El encargo dado a Esteban nacía de un deseo imperecedero de los Bolívar: realizar las gestiones para obtener para los niños Bolívar los títulos de nobleza que enaltecieran su apellido. Para el primogénito de los Bolívar, Juan Vicente, como su padre, se estaba gestionando el marquesado de San Luis y para el pequeño Simón se esperaba tener el título de conde de Casa Palacios. Lo que jamás hubiera imaginado Esteban Palacios era que estaba tramitando un título de conde de la más rancia monarquía a quien sería el libertador de medio continente americano y el autor de una de las guerras más cruentas que haya conocido la historia.

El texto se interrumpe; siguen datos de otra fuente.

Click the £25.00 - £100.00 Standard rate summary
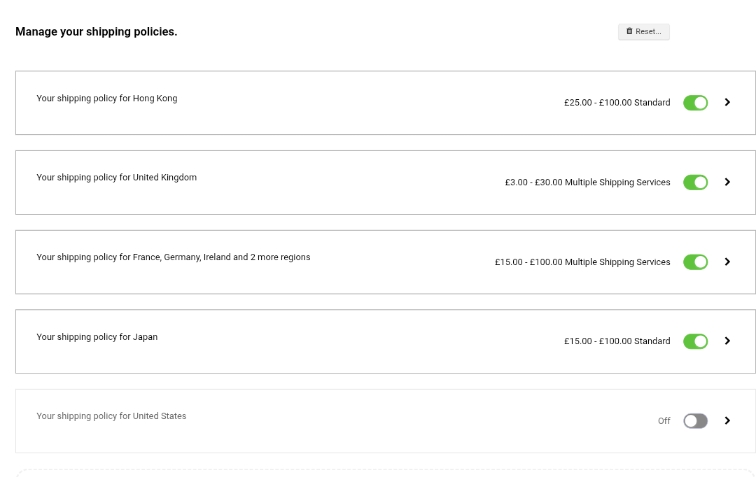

Desde 1737, Juan de Bolívar –abuelo de quien sería el Libertador Simón Bolívar– había decidido obtener títulos de nobleza para su familia. Los Borbones habían puesto a la venta privilegios nobiliarios que permitirían a los españoles americanos incrementar su estatus social y su posición en las colonias. Para acceder a ellos, Juan de Bolívar depositó 22.000 doblones de oro en las arcas de los frailes de San Benito, orden beneficiaria del marquesado de San Luis. Pero ahora, ya en 1792, el trámite ha resultado intrincado y penoso, el abuelo y el padre de Simón han muerto sin ver título nobiliario alguno y Esteban Palacios tiene a su cargo aquel trámite endemoniado que exige, además de los doblones pagados para la gracia real, acreditar una pureza de sangre que sus sobrinos no tienen: y es que en la sangre y abolengo hispanos de los Bolívar había sangre negra cruzada, sangre que debía ocultarse, que debía disimularse.
Los Bolívar habían ocupado cargos de importancia desde su llegada al Nuevo Mundo. En la península, en el lejano siglo
XIII
, la familia feudal de los Bolívar defendió con tenacidad sus derechos ante las pretensiones de la realeza castellana. Al final, en el año de 1470, los ejércitos reales redujeron a los feudatarios rebeldes de Vizcaya y la torre señorial de los Bolívar fue desmantelada y menoscabado su poder. Uno de los descendientes de esta orgullosa estirpe localista decide emanciparse y viaja a la recién conquistada América. Este viajero lleva el mismo nombre de su famoso descendiente: Simón Bolívar llamado el Viejo, que llega primero a Santo Domingo entre 1550 y 1560, para llegar luego a Santiago de León de Caracas, provincia de Venezuela.
Desde su llegada, Bolívar el Viejo se hace notar por su ascendencia sobre los demás colonos, se gana la confianza de los caraqueños y pronto se le envía a España para llevar peticiones a favor de las colonias americanas. En esas circunstancias, Bolívar el Viejo aprovecha para obtener el permiso de importar varias toneladas de esclavos al año y para solicitar información sobre el linaje de su familia. Entonces, en julio de 1574, Bolívar recibe la respuesta esperada: su sangre es noble, y desde entonces luce con el orgullo de su estirpe vasca el apelativo de rigor. Ahora se haría llamar Simón de Bolívar.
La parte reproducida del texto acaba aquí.